▸ **WHAT NEEDS TO BE DONE**: Rewrite the material from the line with "This screenshot has height=597, width=1024." to the line with "Looking at the screenshot, I should [40, 314].", replacing "sidebar" with "side panel" and keeping everything else the same.

▸ **MATERIAL FOR THIS EXERCISE**:
· · · · · · ·
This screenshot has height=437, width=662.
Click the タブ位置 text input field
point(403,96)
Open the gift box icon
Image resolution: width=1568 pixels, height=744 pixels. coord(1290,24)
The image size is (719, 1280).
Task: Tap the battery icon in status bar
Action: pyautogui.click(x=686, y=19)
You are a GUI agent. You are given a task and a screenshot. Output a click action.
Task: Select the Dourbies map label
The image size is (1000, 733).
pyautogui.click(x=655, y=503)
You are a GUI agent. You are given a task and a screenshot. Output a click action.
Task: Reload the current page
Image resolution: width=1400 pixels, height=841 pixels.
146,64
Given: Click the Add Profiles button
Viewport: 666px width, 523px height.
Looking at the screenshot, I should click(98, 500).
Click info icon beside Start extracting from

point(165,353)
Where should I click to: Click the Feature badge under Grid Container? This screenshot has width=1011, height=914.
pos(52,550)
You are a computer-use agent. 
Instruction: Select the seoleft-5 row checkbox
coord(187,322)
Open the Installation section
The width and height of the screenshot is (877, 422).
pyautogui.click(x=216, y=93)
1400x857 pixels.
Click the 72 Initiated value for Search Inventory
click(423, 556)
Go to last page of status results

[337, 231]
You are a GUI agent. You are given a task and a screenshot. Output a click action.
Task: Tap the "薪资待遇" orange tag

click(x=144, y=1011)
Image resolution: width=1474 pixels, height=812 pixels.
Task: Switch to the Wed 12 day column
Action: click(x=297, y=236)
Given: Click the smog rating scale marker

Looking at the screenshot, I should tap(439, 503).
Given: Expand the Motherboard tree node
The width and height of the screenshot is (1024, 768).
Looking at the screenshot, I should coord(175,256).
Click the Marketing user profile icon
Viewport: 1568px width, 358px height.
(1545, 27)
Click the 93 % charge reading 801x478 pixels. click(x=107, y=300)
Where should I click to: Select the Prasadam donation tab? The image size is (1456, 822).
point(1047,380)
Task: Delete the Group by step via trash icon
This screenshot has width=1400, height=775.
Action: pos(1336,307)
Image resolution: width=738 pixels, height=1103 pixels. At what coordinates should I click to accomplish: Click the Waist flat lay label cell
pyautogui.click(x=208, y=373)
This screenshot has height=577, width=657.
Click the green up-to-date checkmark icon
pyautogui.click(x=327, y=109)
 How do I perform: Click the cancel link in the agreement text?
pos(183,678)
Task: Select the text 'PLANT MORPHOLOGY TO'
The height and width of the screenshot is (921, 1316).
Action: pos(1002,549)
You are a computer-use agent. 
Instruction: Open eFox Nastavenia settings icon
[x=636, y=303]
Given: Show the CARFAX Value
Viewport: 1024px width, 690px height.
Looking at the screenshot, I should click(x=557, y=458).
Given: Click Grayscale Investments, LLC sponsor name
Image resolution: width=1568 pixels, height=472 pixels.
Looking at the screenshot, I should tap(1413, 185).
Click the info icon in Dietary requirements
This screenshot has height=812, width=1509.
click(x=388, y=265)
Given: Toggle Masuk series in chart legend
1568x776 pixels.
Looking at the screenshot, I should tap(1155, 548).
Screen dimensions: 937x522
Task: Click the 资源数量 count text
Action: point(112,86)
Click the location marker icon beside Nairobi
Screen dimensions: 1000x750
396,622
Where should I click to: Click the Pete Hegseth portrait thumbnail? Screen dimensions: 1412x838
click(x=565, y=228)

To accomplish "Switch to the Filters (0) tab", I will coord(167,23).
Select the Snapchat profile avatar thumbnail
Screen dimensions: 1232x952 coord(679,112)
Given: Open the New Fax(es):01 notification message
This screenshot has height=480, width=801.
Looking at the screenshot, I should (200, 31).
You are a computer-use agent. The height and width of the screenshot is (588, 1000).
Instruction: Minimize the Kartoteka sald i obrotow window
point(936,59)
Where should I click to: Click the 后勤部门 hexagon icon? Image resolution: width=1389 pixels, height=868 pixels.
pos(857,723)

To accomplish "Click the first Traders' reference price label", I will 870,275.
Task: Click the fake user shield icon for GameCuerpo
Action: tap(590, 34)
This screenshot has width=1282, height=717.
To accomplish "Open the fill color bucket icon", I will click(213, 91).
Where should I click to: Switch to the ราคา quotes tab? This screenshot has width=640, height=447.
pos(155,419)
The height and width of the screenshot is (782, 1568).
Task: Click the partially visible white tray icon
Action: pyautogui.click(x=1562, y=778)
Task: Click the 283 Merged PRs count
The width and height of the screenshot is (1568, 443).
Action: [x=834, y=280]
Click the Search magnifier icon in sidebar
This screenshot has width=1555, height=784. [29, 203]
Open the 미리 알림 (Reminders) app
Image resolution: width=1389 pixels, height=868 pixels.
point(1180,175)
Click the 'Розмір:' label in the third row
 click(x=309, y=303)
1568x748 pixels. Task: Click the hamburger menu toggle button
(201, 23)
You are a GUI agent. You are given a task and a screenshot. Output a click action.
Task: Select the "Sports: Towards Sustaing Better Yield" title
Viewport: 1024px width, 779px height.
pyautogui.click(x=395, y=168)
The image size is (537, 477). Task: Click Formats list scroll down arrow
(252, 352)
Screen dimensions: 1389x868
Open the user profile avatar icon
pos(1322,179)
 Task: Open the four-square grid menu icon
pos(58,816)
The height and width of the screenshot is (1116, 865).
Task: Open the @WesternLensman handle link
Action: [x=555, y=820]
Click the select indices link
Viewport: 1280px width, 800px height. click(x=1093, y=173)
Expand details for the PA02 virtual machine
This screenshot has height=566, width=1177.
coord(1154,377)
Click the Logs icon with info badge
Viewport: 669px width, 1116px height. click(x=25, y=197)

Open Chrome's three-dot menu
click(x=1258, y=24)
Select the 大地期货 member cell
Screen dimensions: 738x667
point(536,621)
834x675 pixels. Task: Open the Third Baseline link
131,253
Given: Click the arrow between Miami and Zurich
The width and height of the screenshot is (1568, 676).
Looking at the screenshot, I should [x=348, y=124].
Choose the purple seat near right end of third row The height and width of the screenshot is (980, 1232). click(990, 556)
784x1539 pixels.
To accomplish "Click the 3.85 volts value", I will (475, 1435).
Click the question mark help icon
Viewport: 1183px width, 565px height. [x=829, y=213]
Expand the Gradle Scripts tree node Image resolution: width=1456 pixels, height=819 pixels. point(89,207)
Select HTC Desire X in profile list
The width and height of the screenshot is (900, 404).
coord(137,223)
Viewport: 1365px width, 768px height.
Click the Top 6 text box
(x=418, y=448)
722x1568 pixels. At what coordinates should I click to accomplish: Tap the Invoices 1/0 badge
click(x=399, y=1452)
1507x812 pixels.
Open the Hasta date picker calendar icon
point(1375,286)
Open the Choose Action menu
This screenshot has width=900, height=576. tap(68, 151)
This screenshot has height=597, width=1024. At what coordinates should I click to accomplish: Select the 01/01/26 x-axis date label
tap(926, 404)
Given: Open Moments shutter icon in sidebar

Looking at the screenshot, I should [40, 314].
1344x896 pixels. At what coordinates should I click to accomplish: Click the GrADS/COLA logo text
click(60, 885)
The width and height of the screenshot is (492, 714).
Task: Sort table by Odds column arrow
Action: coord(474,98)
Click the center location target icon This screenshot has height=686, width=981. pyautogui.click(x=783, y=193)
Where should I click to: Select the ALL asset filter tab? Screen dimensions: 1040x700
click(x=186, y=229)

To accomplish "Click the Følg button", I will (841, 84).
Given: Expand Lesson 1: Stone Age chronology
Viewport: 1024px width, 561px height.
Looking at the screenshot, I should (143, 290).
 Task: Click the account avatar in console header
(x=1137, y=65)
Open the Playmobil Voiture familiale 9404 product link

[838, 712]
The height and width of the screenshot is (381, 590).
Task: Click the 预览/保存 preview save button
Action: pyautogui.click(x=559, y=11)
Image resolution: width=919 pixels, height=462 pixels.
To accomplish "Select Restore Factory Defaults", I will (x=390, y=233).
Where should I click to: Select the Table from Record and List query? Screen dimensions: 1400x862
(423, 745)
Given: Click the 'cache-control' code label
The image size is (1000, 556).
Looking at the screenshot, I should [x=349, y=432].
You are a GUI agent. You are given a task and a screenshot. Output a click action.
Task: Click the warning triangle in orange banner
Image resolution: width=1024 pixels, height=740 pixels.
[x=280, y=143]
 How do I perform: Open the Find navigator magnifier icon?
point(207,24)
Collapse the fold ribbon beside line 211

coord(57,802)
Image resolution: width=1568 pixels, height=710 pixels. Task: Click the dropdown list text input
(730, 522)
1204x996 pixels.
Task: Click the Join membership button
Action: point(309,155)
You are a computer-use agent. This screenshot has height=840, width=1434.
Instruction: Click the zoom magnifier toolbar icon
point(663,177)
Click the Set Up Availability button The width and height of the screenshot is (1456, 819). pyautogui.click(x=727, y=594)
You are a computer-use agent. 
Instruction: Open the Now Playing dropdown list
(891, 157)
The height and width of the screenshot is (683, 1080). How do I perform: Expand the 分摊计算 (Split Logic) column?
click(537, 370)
· · · · · · ·
▸ **RESPONSE TO THIS TASK**:
This screenshot has height=597, width=1024. At what coordinates should I click to accomplish: Select the 01/01/26 x-axis date label
tap(926, 404)
Given: Open Moments shutter icon in side panel

Looking at the screenshot, I should [40, 314].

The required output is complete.